» **EXERCISE BRIEF**:
Output the lines from the one that contains "Image resolution: width=820" through the one that contains "point(780,331)" as a Markdown table with the columns No. and Line, leaving out any blank lines.

» **MATERIALS PROVIDED**:

··········

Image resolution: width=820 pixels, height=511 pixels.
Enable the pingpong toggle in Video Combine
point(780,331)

··········

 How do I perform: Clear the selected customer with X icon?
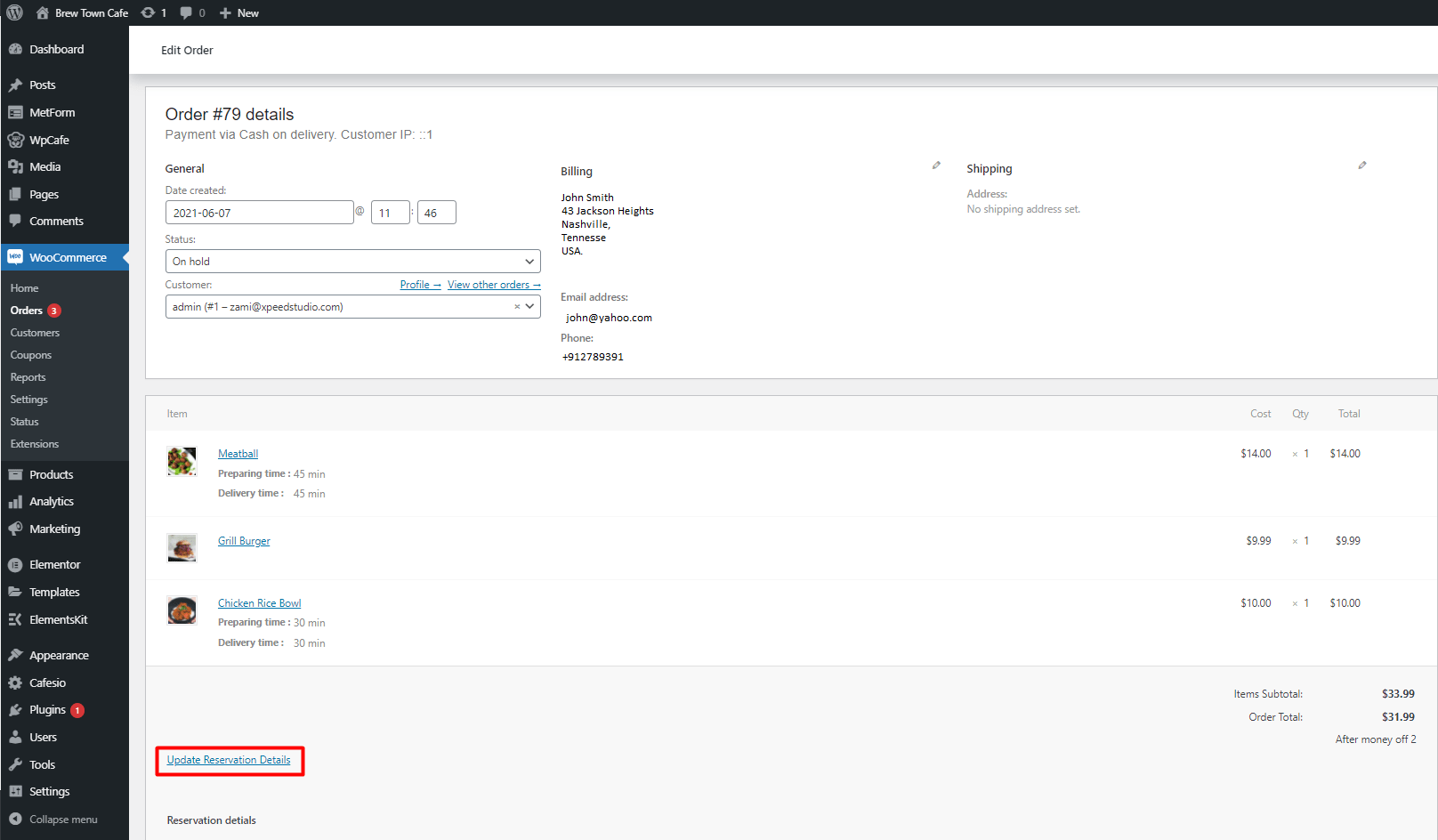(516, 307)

··········

» **COMPLETED EXERCISE**:
| No. | Line |
|---|---|
| 1 | Image resolution: width=820 pixels, height=511 pixels. |
| 2 | Enable the pingpong toggle in Video Combine |
| 3 | point(780,331) |